On the Fly: December 21
If you haven’t seen The Hobbit yet, and liked The Lord of the Rings even a little bit, then quit waiting! I’m still skeptical of what the other two movies will have in them, but this first installment is more than I could have hoped for out of the film. In true fashion Peter Jackson has crafted another epic so faithful to the printed word his movie is based upon–particularly the spirit of the story and the humor.
I have a deep attachment to the book, but not just because it is my favorite. It is the light-hearted treasure hunt adventure that proceeds the other three films. I am particularly fond of the way Tolkien wrote the novel. Occasionally he breaks the narrative to speak directly to the reader and often with quite comical results. Despite the fantastical elements and exotic peoples that are prevalent throughout the piece The Hobbit is the story of an everyman. The hobbit in question, Bilbo Baggins of the Shire, is plucked one sunny morning from his home and all of his creature comforts–from his armchair and pipe to his garden and recently painted front door–are stripped away from him as he sets out on an adventure. His wizard friend Gandalf secretly hopes the trip will transform him back into a person of curiosity about the world beyond his own door and faith in the goodness of the world. No one may be asked to slay, or steal from, dragons anymore but the idea of anyone overcoming some great obstacle is story that should resonate today even “if only happened in our hearts” as Ian McKellan, who plays Gandalf, says.
Another powerful allegory to our own modern times is the sequel to The Hobbit: The Lord of the Rings. The first movie Jackson released of the trilogy came out a mere three months following the major terrorist attack on the World Trade Center and it became a kind of defense mechanism towards the horror my country felt. The more I learned about the film the more I realized that Tolkien had faced a similar tragedy when he wrote the novels. England’s industrialization and both of the World Wars were events that thoroughly shaped Tolkien’s world. He longed for the days of great heroes past and sought to write a new mythology for his countrymen.
I took up his tale as well. When I moved to Alabama my neighborhood was surrounded on four sides by farm land. Now there is only one small patch of cow pasture. The rolling green fields are covered up by empty brick houses that are products of the housing market crash. I see a reflection of my block in the author’s home of Sarehole and his ideation of it as the destruction of the wizard Sarumen’s residence at Isengard–the trees burned down to build fires for armory forges. I saw another shadow of American troops invading first Afganistan then Iraq in the waves of troops from footage of Tolkien’s troops at the Battle of Somme. This I imagined was creatively easy to morph into the vast battles before the mountains of Mordor. Emotionally, however, I think writing the tale horrifying–as horrifying as a child watching a jetliner crashing into a sky-rise on live television killing civilians instantly.

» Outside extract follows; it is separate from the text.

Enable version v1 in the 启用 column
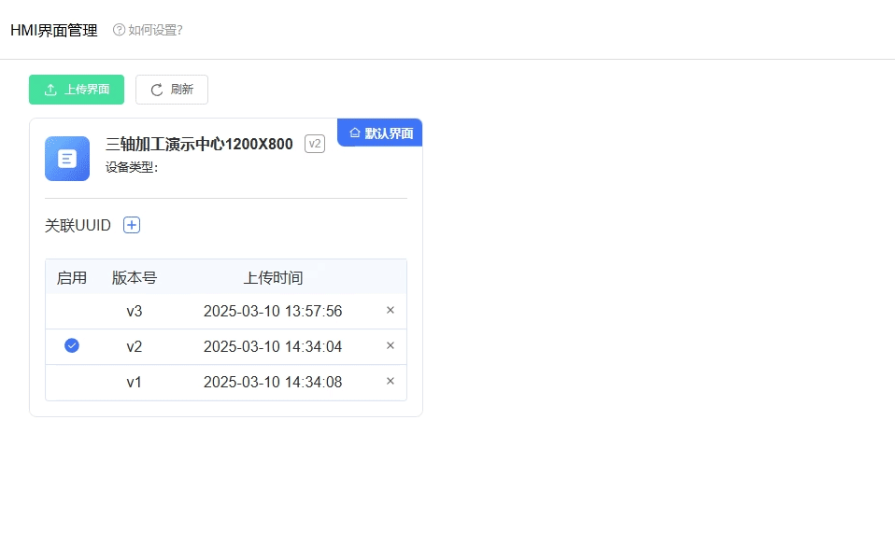895x560 pixels. [x=72, y=382]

Though the man has long since passed on I have to say thank you for writing of a world entirely our own in age that was simpler and proving to a child that courage could come from someone so small.
Continuing the retrospective it seems weird that it’s been a full year ago I graduated from college for the second time. It’s the longest I’ve ever been out of school. So much has changed and yet, at the same time, so very little has changed. The idea is surreal, but also so true. Time to keep pushing onwards!